Rudá Ricci, em entrevista concedida por mensagens de texto via WhatsApp, reconhece o peso das movimentações da semana, mas ainda acha cedo para embarcar nessa ideia de ‘queda da República’ bolsonarista. “Porque as principais forças oposicionistas não desejam passar o bastão para Mourão. Se o vice-presidente assume, retira parte do potencial da candidatura de Lula”, justifica. Para ele, “vivemos uma espécie de movimento circular: as mobilizações de rua exigem o “Fora Bolsonaro”, o campo lulista procura se apresentar como portador da procuração das ruas, empresários procuram viabilizar a terceira via e Arthur Lira mata no peito e procura retirar mais vantagens do governo federal, chantageando com a possível abertura da apreciação do pedido de impeachment”. E por isso sugere que, depois das mobilizações das ruas, chega a hora da negociação. “A partir de agora, as lideranças dessas mobilizações precisam vir a campo para negociar a mudança do país. Sem isso, podemos retornar à situação de 2013 em que tantos saíram às ruas e nada foi negociado”, pontua.

## Trechos dos dados
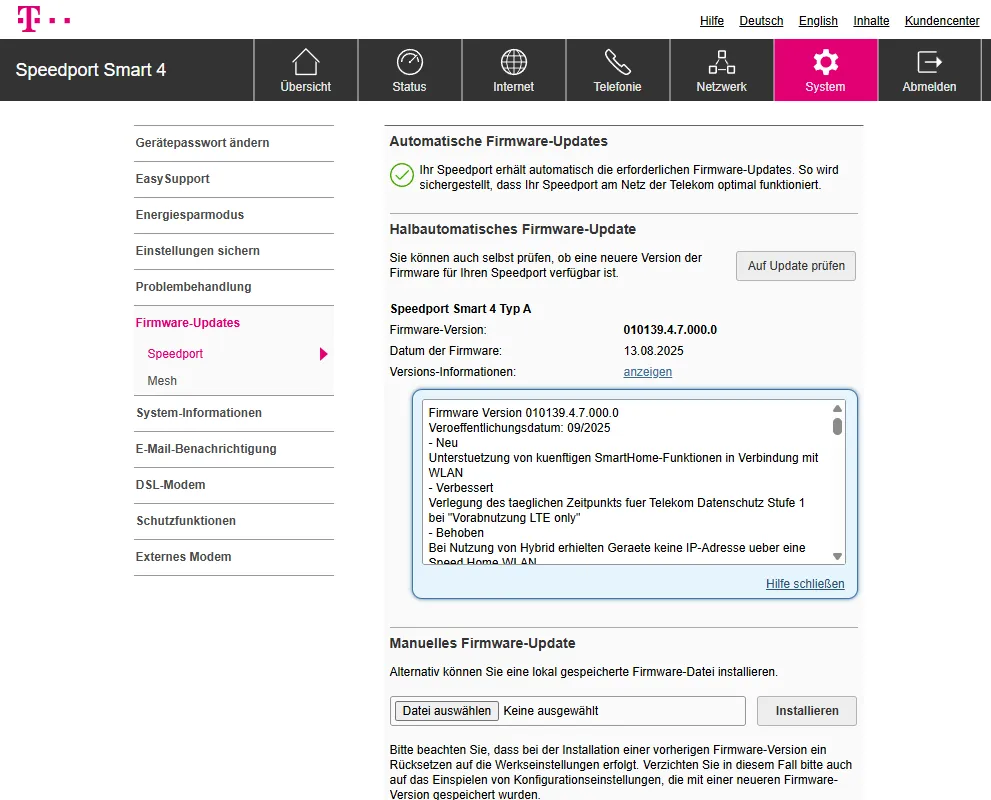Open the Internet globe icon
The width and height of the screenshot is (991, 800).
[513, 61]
--
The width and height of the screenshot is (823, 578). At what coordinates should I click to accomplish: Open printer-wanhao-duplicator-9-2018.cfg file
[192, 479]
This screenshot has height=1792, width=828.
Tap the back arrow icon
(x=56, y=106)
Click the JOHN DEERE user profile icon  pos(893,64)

## Sobre a tarefa
Prossiga com o texto sobre a entrevista de Rudá Ricci e continue-o logo após a última frase apresentada.

## Sua resposta
Para o jornalista Moisés Mendes, “Bolsonaro derreteu”. “O Centrão saltará fora quando se sentir em prejuízo por apoiar um governo perto do fim, e os militares são imprevisíveis e inconfiáveis. Os empresários e o que se chama genericamente de mercado, mesmo silenciosos, dão sinais de que já saltaram fora”, observa, em entrevista concedida por e-mail ao Instituto Humanitas Unisinos, ontem à noite, ainda quando acompanhava a sessão da CPI no Senado. Além disso, observa que “Bolsonaro não tem apoio explícito do poder econômico, é inimigo da grande imprensa, perdeu boa parte do que seria sua base social de raiz (especialmente os ricos e ressentidos de classe média e boa parte dos evangélicos) e aparece muito mal nas pesquisas”.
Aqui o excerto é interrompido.